INSTRUCTIONS FOR THE TASK: Please output only the lines running from the one that contains "Task: Click the longitude value 148.85736" through the last line of the data below, exactly as they stand, with no pictures.

(Stored dataset items)

_ _ _ _

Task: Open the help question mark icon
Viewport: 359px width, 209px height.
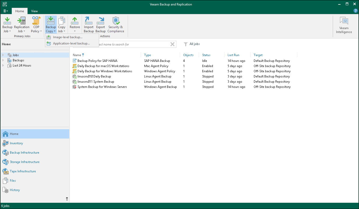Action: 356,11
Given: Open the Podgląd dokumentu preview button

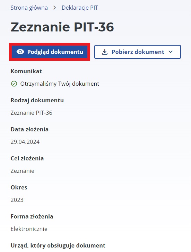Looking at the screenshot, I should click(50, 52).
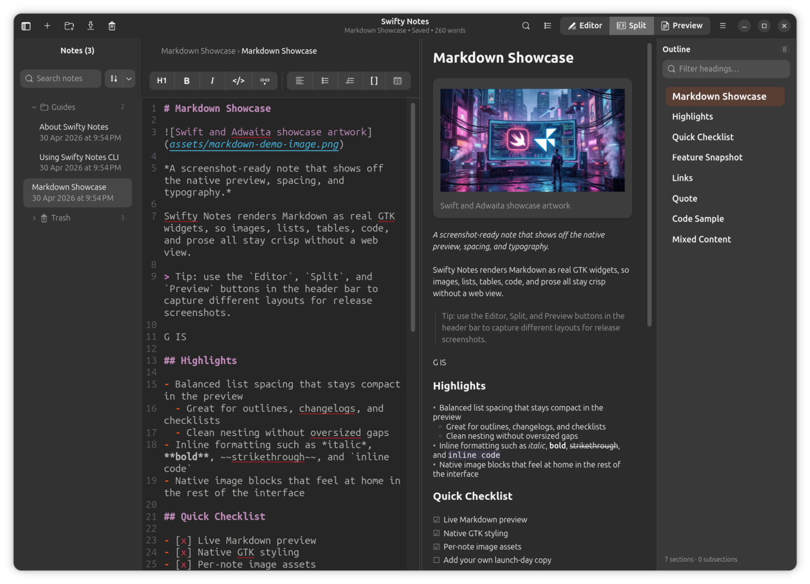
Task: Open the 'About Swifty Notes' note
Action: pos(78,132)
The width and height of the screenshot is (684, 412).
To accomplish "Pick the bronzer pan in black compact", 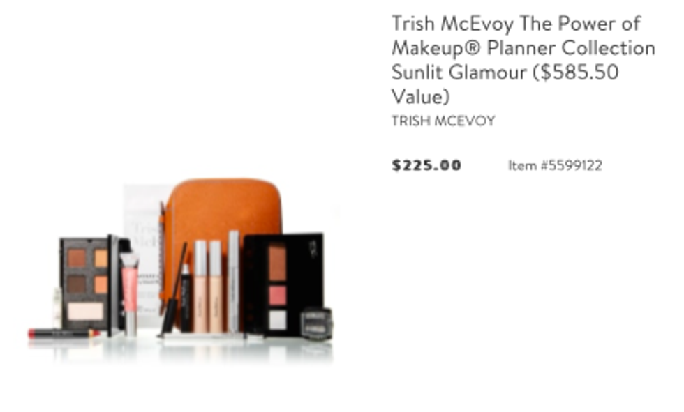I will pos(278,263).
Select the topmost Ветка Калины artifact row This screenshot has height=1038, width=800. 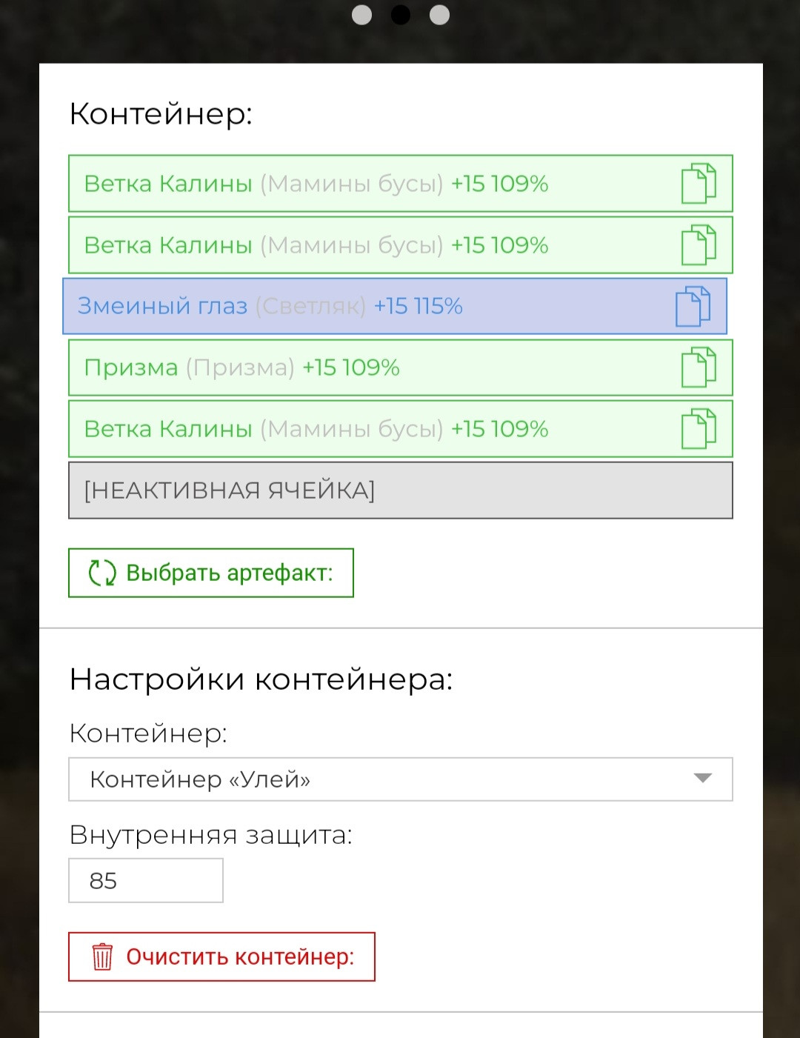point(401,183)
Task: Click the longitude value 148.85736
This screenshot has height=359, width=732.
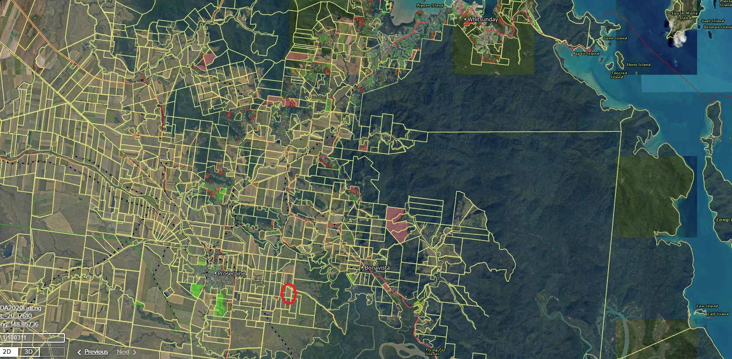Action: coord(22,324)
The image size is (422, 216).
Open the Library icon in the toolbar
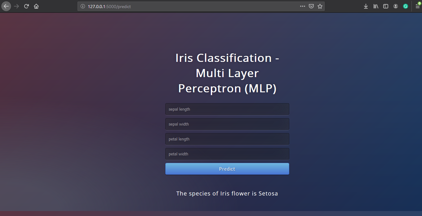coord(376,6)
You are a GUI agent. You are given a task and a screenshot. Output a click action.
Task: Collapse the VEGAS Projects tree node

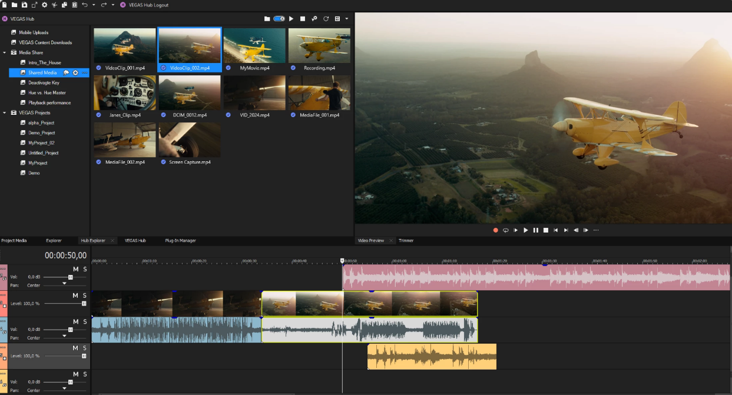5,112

_ _ _ _

ANSWER FOR THE TASK:
Task: Click the longitude value 148.85736
This screenshot has height=359, width=732.
Action: coord(22,324)
The image size is (422, 216).
Open the Library icon in the toolbar
coord(376,6)
You are a GUI agent. You are given a task and a screenshot. Output a click action.
Task: Collapse the VEGAS Projects tree node

5,112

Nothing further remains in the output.